RECORD EXTRACTS below:

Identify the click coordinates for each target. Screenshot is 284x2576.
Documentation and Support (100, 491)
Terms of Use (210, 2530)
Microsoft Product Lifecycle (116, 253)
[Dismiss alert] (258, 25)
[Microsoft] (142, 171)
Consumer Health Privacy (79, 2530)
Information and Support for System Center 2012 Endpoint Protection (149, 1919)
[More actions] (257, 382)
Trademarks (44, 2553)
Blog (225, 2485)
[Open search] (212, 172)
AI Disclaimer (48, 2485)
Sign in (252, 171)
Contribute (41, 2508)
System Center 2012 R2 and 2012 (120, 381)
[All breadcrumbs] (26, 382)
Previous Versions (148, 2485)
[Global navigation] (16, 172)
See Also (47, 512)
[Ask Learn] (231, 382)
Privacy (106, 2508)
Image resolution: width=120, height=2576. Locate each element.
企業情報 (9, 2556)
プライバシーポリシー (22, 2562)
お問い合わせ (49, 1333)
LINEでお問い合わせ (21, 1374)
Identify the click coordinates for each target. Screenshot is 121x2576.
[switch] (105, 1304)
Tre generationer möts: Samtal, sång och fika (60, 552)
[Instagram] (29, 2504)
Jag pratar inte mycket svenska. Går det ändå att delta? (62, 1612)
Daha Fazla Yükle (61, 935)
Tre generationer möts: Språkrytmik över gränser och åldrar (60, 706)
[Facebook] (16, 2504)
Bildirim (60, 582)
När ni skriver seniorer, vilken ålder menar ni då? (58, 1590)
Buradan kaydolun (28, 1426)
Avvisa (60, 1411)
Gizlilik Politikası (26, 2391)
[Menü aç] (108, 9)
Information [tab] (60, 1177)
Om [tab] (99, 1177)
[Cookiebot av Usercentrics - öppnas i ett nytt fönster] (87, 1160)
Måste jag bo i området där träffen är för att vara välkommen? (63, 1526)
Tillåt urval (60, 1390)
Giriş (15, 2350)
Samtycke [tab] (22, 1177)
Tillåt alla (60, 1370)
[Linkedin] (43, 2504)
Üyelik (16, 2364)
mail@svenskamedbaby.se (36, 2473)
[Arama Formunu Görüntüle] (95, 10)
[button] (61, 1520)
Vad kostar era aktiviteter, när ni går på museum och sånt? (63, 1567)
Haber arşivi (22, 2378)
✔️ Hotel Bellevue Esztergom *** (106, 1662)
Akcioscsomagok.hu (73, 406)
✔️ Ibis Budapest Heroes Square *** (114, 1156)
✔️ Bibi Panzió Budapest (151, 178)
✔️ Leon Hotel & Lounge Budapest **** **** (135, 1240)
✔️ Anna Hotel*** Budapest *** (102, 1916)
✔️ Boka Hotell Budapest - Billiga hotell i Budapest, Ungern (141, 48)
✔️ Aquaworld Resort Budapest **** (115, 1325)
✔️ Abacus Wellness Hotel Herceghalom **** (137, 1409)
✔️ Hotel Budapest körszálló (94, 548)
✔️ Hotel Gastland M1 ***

End of RECORD EXTRACTS.

TASK STATEMENT = Give only the number of lines in the material above that include the word "Information".

TASK OUTPUT = 2